Suppose we have functions $$f:(A\times B)\rightarrow C\quad\mbox{and}\quad g:X\rightarrow (Y\times Z).$$ We can try to "de-$$2$$ify" these in different ways:

• For $$f$$, we pick a factor and Curry it out, construing $$f$$ as either $$A\rightarrow (B\rightarrow C)$$ or $$B\rightarrow (A\rightarrow C)$$. However, things are somehow "sticky:" we can only focus on one input at a time, and choosing to do so rather than keeping the domain $$A\times B$$ makes the codomain get a lot more complicated.

• For $$g$$, things are a lot simpler. We can just look at the "projections" $$g_Y:X\rightarrow Y$$ and $$g_Z:X\rightarrow Z$$. There's no essential interaction between the two components, and we lose nothing by separating them.

The takeaway for me is this: lowering coarity (= getting rid of products in the codomain) is notationally and conceptually "cheap" in a way that lowering arity isn't.
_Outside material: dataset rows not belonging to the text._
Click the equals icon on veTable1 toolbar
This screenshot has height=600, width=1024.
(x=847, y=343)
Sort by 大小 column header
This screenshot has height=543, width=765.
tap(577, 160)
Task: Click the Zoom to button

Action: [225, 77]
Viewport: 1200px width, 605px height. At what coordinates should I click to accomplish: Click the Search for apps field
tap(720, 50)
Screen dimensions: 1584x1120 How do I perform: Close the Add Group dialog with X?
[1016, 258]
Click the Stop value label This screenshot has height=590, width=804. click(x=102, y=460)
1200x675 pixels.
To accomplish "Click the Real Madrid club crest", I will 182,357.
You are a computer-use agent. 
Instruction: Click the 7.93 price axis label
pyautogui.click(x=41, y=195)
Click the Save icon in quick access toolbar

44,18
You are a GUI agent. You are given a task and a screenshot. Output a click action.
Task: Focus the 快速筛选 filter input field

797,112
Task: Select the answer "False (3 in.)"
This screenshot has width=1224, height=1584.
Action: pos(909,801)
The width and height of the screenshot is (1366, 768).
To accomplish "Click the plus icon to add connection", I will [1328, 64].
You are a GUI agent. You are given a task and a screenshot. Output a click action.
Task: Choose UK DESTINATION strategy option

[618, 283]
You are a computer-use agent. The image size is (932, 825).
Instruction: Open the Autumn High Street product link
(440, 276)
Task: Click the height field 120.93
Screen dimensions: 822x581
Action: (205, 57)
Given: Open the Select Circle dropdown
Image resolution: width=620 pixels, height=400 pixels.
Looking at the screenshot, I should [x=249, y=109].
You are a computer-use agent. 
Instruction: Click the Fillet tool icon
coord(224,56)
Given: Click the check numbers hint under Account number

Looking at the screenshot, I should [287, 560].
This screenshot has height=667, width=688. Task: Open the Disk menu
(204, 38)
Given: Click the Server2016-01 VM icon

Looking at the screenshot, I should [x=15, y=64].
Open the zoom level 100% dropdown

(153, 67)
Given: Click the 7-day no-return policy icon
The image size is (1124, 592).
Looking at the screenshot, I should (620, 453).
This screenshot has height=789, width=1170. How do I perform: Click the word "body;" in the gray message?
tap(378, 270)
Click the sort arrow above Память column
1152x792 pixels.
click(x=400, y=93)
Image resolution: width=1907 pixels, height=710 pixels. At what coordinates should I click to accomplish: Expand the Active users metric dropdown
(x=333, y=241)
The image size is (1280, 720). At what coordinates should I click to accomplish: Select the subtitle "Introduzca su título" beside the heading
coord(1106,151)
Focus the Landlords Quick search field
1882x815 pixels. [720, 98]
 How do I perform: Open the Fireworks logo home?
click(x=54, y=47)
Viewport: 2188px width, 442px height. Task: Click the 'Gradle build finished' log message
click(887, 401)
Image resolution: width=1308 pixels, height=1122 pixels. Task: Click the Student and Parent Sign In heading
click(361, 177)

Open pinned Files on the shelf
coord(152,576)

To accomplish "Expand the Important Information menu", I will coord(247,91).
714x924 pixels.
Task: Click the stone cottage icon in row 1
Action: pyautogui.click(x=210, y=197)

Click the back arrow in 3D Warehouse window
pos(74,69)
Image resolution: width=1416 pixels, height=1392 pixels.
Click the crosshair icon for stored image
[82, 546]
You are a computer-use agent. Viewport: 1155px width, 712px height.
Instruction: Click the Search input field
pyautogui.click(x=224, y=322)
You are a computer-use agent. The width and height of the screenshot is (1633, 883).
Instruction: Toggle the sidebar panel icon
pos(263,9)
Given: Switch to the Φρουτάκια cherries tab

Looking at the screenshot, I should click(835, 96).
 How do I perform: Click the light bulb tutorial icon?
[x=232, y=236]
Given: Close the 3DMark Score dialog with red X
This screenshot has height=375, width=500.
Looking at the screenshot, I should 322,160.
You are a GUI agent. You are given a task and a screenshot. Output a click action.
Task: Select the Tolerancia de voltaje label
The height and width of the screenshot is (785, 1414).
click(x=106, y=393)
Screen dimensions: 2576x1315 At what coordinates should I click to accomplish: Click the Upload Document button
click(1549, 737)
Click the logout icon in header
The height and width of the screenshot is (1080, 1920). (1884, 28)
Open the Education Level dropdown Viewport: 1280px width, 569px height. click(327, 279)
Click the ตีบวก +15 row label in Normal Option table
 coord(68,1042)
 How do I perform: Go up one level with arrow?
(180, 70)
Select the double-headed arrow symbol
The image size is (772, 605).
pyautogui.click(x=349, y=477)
Now a natural reaction at this point is that the above is clearly nonsense and that arity and coarity, being dual to each other, should look much more similar. This can be made precise by switching from functions to relations so that inverses work better: the arity of a relation is the co-arity of its inverse. However, functions are an important type of relation, and taking inverses isn't as cognitively free as we might hope, so I think the above does reflect a psychological preference for phrasing everything in terms of coarity-$$1$$ despite being happy with high arities.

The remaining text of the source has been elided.